One of the most valuable coverage options available to Dealerships is Dealers Open Lot (DOL) otherwise known as Physical Damage Coverage. DOL provides physical damage insurance for the dealerships inventory. This coverage comes in the form of comprehensive and collision for vehicles held for sale by the dealership. Why is this coverage option so critical for dealerships? The dealer inventory is basically cash that has been invested in inventory and if something were to happen to the inventory such as a natural disaster, theft, or accident the dealership would want to recover the loss of inventory by the means of insurance.
Many of our clients get confused when we use the term Dealer Open Lot. What if the inventory is not out in the open, but secured by a building or fence? This would not be out in the open as the coverage term suggests. Insurance carriers have coined the term DOL, but it refers to Physical Damage Insurance and it doesn’t matter if the inventory is out in the open or secured by a building or fence.
Wind, Hail, and Flood
The greatest possibility of a loss to the entire inventory is not by theft or someone test driving a vehicle, but is loss by Wind, Hail, and Flood. Weather related losses have the greatest potential of loss by a dealership and the insurance company. Take for example Ronnie Cohen, new car director of Subaru of Plano. A hailstorm tore through this Subaru dealership in 2017 causing over $4 million dollars in damage in less than 30 minutes. “It (hailstorm) got everything on the car – roof, sides, mirrors and back glass.” $4 million dollars in damage to 311 plus vehicles on the lot. U.S. insurers have paid out $15.5 billion to cover storm related losses just in the first half of 2017 according to Aon PLC’s reinsurance broker.
Dealerships located in the eastern United States are especially vulnerable to weather related loss and that is why Zurich Insurance is non-renewing many dealerships, “We are reshaping our auto dealer P&C portfolio to proactively address persistent underperforming due to the continued volatility associated with large and catastrophic hail losses…We continue to offer P&C to all our large mega dealer customers nationwide and many of our franchised dealers”, announced by a spokesperson at Zurich Insurance.
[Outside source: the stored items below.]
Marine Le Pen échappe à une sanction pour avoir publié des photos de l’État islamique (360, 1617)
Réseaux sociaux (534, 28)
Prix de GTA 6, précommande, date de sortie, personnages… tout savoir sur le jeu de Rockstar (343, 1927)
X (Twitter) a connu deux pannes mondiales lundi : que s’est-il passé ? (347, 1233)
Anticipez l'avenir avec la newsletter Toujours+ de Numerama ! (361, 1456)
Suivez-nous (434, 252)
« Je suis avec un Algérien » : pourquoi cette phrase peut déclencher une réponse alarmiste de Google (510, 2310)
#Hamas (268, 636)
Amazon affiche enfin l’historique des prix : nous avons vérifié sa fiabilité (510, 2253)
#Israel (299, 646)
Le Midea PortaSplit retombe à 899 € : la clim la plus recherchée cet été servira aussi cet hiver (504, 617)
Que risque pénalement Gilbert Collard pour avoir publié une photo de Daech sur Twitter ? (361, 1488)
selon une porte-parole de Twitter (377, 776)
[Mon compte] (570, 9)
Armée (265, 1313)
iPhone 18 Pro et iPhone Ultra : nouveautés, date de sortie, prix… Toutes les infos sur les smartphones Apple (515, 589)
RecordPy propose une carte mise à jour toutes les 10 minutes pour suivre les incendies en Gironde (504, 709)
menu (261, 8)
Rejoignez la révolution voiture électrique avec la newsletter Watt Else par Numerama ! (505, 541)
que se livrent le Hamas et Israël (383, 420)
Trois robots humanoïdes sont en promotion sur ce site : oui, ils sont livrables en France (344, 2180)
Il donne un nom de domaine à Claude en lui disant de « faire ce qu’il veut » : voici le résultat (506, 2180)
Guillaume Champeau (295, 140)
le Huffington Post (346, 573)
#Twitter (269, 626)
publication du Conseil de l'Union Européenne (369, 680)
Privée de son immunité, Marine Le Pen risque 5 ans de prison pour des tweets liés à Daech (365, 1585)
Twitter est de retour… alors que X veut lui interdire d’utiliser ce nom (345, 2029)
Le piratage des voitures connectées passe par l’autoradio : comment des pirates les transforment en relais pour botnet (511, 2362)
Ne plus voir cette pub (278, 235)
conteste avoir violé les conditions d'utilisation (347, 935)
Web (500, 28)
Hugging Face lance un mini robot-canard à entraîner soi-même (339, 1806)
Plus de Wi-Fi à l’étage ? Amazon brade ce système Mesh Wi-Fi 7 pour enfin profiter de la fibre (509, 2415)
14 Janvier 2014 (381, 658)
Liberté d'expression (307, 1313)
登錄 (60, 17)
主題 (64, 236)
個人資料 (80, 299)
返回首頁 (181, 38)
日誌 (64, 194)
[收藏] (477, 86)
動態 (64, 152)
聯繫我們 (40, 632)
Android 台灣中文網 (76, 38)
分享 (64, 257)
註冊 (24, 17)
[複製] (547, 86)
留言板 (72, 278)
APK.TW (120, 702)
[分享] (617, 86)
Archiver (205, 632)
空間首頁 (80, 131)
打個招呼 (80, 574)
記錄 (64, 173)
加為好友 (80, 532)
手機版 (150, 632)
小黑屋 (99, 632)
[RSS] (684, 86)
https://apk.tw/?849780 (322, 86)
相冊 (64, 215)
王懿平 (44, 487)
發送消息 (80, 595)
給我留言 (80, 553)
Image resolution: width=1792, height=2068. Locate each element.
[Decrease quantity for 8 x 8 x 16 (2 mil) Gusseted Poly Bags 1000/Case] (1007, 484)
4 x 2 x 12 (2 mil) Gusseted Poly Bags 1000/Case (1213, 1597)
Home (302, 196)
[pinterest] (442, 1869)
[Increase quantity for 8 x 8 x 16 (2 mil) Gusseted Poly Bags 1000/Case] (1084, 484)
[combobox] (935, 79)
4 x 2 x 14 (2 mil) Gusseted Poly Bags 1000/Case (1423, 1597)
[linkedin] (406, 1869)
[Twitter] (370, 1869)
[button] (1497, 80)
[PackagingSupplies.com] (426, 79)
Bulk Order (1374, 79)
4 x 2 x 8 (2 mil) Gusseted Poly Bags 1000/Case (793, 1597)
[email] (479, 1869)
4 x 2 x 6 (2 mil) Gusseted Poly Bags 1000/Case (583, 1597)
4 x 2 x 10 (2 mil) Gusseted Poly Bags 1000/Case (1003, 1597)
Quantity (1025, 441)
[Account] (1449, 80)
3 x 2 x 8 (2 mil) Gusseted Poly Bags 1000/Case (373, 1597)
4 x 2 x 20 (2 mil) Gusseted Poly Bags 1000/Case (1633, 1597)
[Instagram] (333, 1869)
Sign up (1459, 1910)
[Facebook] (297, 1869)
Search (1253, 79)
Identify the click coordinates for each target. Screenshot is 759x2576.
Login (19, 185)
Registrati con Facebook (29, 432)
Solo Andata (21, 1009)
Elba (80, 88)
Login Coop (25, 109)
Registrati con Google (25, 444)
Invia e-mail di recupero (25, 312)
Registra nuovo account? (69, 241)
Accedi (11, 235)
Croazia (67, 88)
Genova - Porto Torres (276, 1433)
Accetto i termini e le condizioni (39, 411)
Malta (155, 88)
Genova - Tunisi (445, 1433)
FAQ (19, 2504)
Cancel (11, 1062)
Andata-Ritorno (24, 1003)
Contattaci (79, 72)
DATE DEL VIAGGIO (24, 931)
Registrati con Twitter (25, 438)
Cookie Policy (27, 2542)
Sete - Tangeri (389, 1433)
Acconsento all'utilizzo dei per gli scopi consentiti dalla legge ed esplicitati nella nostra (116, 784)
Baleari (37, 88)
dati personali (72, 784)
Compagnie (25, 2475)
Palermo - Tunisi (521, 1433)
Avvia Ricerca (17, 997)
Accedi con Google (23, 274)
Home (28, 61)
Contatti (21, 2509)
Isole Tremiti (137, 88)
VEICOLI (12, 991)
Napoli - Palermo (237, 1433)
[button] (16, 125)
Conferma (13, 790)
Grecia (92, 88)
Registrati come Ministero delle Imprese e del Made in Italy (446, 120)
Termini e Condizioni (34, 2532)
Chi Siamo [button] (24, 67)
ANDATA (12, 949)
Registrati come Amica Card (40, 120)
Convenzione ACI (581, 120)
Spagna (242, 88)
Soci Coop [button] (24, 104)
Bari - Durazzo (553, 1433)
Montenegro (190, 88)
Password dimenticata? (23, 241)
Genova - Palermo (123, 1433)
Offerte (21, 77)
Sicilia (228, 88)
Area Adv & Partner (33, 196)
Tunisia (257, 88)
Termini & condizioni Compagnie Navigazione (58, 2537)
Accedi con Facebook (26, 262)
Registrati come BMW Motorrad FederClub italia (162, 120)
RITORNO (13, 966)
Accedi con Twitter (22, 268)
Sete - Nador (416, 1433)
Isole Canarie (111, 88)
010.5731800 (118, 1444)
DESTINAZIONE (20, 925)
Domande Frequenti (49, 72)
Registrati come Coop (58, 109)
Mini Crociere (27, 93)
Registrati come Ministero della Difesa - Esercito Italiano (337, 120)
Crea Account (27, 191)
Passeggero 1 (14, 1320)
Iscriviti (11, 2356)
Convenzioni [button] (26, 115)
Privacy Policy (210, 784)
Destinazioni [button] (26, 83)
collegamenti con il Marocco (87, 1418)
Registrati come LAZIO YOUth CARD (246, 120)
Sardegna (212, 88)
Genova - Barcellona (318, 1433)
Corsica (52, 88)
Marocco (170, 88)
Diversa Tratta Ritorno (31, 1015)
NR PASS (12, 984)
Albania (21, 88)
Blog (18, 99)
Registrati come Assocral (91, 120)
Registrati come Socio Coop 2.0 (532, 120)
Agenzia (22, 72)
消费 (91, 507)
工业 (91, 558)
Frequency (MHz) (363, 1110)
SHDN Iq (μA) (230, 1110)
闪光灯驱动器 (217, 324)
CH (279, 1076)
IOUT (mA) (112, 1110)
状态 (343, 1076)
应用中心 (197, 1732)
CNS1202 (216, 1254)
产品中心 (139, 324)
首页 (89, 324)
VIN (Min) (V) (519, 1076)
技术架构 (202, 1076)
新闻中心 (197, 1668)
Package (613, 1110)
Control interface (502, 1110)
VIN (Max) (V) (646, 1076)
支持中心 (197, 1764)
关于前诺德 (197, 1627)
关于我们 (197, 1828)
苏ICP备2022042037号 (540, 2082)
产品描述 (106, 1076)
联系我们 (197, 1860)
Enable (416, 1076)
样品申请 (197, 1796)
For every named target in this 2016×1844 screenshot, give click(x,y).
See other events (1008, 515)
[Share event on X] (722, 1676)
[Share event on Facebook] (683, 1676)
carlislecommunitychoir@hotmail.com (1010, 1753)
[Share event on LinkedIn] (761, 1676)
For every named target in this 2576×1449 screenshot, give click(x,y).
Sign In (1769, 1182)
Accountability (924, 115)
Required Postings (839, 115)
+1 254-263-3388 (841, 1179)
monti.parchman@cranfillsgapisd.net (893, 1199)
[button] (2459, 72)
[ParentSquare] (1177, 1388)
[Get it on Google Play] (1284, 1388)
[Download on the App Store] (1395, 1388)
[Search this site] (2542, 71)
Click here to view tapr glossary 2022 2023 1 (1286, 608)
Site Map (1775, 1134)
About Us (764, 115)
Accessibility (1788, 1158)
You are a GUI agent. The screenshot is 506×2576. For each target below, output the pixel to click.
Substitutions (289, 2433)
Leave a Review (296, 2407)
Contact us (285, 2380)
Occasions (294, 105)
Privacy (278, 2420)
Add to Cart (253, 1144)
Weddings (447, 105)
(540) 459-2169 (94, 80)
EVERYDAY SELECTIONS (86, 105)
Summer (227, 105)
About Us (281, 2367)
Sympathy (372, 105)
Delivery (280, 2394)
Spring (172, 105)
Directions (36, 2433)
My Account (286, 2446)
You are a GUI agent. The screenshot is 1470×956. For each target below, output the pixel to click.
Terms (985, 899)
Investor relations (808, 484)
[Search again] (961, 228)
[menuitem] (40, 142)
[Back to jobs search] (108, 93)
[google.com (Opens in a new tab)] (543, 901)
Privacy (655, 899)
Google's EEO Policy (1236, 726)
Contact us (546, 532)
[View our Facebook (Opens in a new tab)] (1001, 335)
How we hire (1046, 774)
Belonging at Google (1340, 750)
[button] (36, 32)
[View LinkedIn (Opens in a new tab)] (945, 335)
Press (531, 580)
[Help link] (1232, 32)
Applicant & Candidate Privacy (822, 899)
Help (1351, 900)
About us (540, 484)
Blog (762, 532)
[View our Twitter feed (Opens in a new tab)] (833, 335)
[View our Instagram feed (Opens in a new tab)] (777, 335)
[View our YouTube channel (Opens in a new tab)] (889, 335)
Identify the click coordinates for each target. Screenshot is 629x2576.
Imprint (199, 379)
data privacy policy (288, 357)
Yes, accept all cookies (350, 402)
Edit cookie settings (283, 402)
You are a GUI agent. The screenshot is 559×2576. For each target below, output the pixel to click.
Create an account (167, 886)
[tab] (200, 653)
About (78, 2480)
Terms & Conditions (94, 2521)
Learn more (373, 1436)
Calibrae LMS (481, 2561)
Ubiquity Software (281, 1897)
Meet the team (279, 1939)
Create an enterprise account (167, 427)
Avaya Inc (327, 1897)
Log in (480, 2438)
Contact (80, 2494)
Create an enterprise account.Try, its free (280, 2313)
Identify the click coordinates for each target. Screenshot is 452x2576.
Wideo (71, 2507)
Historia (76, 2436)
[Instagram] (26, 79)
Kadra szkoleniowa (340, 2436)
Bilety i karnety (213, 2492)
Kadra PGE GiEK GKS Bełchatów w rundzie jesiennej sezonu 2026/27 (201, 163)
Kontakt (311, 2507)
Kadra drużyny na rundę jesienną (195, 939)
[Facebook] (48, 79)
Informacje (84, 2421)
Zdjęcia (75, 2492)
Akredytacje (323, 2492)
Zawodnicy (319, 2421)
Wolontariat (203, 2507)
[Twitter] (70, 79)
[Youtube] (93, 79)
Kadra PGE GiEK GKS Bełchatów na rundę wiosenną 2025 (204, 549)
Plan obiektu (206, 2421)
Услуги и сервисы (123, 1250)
With many insurance carriers pulling back coverage in zones with high possibility of weather related losses, dealerships are struggling to find the adequate coverage options. There are still many carriers writing coverage in these zones, but as the claims rise so are the premiums. It’s best to work with an agency that specializes in Dealership Insurance. Most retail insurance agencies don’t have the expertise in this field.
Dealerships have a wide array of deductible options to choose from when it comes down to Dealers Open Lot. Deductible options are as low as $250 up to $5,000. Many insurance carriers will also offer a max deductible per loss. For example, a dealer can choose a deductible of $1,000 per vehicle with a loss max of $5,000 or higher. This means if the dealership had a catastrophic loss that damaged many vehicles at one time, they would not pay a deductible per vehicle but instead the max deductible, which could save the dealership thousands of dollars. Going back to the Subaru dealership that suffered a loss resulting from hail damage. An estimated 311 auto were damages, if the dealer did not have a lot max deductible then the dealer would have had to pay $1,000 deductible per auto for a total of $311,000, but if they chose to have a loss max deductible of $10,000 then they would pay the $10,000 deductible saving the dealership $301,000.
Claims & Co-Insurance
Insurance companies value the total loss of a vehicle at the amount the dealer paid for the vehicle, not the selling price. This is to protect the insurance carrier from dealerships committing fraud by profiting off a loss. Insurance fraud drives up everyone’s premiums because the insurance company has to offset the loss with premium increases. Remember…insurance carriers must remain solvent to remain in business.
Insurance carriers require dealers to insure 100% of their inventory. If a dealer insures less than 100% and a claim occurs, the insurance carrier will only pay a corresponding percentage of claim. For example, XYZ Motors has indicted that they have a maximum of $100,000 in inventory at any one time. The agent writes the policy with Dealer Open Lot with the corresponding $100,000. XYZ Motors files a claim for vehicle damage caused by a covered loss. During the claims investigation it’s revealed that the actual inventory at time of loss was $200,000. Do to the 100% co-insurance clause the insurance carrier is only required to cover 50% of the loss minus the deductible.
Co-insurance can be avoided by a Monthly Reporting Form offered by many insurance carriers. This policy type basis premiums on the average inventory value over the course of a year. Dealers report monthly their total inventory costs to the insurance company to establish the average and avoid costly mistakes that trigger the co-insurance clause.